UN UNIVERSEL DE COMMUNICATION ?
Un pic, un cap, une péninsule… Cyrano s’enorgueillit des dimensions formidables de son nez. Quoiqu’il s’allonge aussi énormément que la jactance de son porteur, celui-ci, ô scandale, ne se vante d’aucun odorat ; bien qu’elle fanfaronne aussi volumineusement, sa bouche cause mais ne s’arroge pas de goût.
La fameuse tirade chante moins le nez qu’un organe…. gigantesquement phallique dans sa forme, mais impuissant pour les fonctions. Le pauvre poète se verrait-il donc privé d’accès à sa bien-aimée ? Ne lui reste-t-il que la parole ? Voilà bien le sujet de la pièce.
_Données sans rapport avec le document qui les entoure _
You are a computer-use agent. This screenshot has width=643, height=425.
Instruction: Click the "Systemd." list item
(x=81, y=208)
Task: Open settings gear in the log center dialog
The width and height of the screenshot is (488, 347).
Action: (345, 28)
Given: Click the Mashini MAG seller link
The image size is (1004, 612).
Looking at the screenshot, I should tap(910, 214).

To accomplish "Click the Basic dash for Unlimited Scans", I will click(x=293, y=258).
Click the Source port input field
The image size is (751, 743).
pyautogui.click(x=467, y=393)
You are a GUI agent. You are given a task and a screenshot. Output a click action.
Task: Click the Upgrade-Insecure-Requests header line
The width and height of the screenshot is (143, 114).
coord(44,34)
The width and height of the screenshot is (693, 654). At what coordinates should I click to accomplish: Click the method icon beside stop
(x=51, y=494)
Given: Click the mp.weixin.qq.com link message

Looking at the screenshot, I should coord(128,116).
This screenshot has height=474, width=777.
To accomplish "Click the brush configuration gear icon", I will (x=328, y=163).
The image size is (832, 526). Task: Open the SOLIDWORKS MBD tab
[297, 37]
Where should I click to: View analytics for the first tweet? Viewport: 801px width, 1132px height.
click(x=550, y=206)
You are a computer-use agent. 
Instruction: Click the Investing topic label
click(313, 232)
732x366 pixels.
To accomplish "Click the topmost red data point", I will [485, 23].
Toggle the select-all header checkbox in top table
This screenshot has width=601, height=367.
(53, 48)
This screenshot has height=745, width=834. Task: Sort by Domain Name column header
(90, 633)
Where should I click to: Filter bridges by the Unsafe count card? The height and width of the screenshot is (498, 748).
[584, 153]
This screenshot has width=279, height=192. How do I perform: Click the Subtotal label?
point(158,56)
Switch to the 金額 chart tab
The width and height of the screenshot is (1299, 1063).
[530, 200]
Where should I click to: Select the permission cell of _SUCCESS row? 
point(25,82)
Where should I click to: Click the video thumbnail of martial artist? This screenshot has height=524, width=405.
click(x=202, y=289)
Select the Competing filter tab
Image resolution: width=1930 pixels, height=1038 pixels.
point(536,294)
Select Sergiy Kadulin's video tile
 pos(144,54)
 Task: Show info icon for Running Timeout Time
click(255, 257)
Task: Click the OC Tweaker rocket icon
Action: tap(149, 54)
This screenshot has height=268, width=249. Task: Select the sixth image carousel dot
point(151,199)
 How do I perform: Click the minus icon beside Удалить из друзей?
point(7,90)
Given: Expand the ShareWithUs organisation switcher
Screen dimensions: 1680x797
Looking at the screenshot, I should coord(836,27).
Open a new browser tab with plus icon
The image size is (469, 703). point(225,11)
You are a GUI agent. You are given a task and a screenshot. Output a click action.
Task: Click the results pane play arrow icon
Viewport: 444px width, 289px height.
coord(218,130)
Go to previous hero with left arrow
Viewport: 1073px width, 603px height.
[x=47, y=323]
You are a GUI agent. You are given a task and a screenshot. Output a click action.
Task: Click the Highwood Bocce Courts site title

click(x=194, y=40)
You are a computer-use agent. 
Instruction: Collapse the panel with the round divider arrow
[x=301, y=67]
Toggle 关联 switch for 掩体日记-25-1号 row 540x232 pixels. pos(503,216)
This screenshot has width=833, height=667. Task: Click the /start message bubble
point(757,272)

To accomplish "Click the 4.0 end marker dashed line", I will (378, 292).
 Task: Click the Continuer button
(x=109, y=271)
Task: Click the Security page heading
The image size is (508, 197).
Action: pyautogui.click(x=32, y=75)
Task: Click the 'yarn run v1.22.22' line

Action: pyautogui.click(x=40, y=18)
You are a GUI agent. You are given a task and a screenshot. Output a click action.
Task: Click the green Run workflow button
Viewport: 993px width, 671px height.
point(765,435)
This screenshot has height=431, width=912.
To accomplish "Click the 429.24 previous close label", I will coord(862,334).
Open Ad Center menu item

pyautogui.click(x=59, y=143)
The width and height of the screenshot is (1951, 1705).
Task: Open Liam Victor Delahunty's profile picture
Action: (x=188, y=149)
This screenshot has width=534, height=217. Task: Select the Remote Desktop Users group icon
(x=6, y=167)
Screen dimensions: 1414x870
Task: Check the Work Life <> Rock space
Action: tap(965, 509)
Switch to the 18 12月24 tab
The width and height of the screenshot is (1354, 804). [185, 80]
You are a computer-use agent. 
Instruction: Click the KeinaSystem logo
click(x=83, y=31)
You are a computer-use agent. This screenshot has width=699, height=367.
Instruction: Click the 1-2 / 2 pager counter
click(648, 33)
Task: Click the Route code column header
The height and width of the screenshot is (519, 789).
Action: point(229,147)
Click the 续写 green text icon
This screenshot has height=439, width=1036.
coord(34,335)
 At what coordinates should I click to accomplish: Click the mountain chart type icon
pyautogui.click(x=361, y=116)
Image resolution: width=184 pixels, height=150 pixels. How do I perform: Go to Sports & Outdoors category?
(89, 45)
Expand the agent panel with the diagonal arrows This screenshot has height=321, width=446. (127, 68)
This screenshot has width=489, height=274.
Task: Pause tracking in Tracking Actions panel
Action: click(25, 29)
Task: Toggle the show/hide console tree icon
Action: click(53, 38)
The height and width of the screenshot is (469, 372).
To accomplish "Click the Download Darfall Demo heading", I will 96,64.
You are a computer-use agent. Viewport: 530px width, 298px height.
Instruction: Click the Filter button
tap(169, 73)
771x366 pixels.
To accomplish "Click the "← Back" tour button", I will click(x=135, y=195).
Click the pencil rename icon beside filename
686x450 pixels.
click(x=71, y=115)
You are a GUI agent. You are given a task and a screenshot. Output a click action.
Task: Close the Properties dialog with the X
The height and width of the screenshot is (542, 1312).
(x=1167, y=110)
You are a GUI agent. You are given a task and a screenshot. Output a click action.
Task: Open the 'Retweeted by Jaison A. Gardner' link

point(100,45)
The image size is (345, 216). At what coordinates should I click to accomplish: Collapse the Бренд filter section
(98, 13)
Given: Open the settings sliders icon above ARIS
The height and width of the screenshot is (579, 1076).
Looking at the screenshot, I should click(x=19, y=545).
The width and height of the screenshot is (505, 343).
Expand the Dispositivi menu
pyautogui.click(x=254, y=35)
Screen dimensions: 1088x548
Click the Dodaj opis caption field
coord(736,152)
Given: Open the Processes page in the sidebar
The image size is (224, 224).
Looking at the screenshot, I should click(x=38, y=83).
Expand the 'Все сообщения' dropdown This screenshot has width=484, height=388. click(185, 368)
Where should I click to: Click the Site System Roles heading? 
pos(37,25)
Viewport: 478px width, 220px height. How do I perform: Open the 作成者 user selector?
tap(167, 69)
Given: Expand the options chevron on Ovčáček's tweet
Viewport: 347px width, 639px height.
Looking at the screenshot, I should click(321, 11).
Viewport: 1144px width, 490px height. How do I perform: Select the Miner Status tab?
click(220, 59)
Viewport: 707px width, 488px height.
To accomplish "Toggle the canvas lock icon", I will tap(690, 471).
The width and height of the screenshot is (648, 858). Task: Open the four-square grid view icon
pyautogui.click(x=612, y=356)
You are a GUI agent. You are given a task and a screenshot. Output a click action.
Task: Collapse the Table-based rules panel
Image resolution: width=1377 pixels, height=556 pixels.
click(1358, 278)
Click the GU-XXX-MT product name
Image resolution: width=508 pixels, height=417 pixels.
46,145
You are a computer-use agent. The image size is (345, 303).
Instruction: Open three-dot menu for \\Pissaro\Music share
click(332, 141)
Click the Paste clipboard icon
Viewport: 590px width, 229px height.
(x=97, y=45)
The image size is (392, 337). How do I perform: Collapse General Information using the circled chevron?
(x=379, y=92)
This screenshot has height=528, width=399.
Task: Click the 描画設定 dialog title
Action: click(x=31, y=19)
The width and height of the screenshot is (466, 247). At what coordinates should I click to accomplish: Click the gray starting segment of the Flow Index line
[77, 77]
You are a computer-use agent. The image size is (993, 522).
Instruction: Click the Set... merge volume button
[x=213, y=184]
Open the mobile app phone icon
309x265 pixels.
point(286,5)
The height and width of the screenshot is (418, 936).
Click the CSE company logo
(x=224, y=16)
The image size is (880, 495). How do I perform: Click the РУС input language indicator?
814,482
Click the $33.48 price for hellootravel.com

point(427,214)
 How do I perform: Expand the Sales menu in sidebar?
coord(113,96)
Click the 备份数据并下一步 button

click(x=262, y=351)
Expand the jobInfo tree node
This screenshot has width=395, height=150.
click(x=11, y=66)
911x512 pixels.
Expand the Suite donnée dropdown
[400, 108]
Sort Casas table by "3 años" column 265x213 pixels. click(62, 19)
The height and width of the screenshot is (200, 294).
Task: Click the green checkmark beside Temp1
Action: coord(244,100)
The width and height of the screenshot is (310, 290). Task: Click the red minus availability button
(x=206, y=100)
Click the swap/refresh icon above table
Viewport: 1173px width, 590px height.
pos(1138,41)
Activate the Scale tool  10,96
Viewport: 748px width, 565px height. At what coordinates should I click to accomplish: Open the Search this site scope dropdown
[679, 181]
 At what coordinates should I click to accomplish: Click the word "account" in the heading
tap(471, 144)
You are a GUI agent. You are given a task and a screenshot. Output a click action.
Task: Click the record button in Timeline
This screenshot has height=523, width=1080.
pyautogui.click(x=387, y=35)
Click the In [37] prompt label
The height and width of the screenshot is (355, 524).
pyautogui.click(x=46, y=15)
Vous le savez mieux que personne, qu’importe, du nez, le volume et la forme, le principal restant de humer.
Hélas ! Il faut, moi aussi, que je m’en tienne au langage. La langue française donne trois sens au verbe sentir, ainsi qu’au mot sens :
- humer, par un seul sens, celui de l’odorat, se dédouble en odeur passive – ce Médoc, ce Sauternes sentent la cerise mûre ou l’écorce de pin – et l’olfaction active – je sens dans ce Graves, dans ce Pomerol, rose et œillet -. Le nez partage le verbe avec le vin ;
- l’importance de l’odorat se mesure à ceci que sentir indique, de plus et en somme, le fonctionnement des sept sens : vue, ouïe, tact, goût, odorat, coenesthésie et kinesthésie, ces deux derniers signifiant sens interne et sens en mouvement ;
- et, pour finir le moins sensoriellement et le plus abstraitement du monde, le sens signifie aussi la signification.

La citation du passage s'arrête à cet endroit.